Project Overview
This project develops an intelligent system to automatically detect spoilers in movie reviews using state-of-the-art natural language processing and deep learning techniques. By analyzing review text alongside movie plot information, the system can alert readers before they encounter spoilers, enhancing the user experience on movie review platforms and discussion forums. The project compares multiple deep learning architectures including LSTM, BERT, and Longformer models to achieve optimal spoiler detection performance.
Key Objectives
- Build a binary classifier to distinguish spoiler reviews from non-spoiler reviews
- Compare traditional deep learning (LSTM) with transformer-based models (BERT, Longformer)

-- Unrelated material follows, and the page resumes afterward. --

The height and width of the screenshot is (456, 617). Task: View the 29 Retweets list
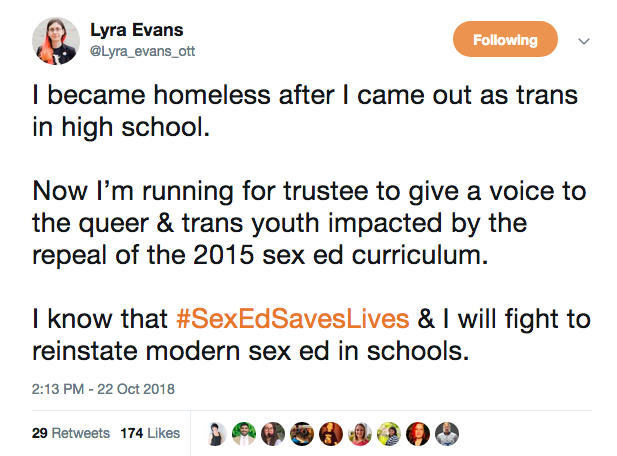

- Leverage both review content and movie plot information for context-aware detection
- Handle long-form text effectively using advanced transformer architectures
Dataset
Source: IMDB Spoiler Dataset - movie reviews with spoiler annotations
Total Size: 143,055 movie reviews
Training Data:
- LSTM model: 20,000 balanced samples (10,000 spoilers + 10,000 non-spoilers)
- Transformer models: 10,000 balanced samples (5,000 spoilers + 5,000 non-spoilers)
Key Features:
- review_text: User-written movie review content
- plot_summary & plot_synopsis: Movie plot information
- review_summary: Short summary of the review
- Metadata: Movie genre, ratings, token counts
- Target: is_spoiler (binary: 0 = non-spoiler, 1 = spoiler)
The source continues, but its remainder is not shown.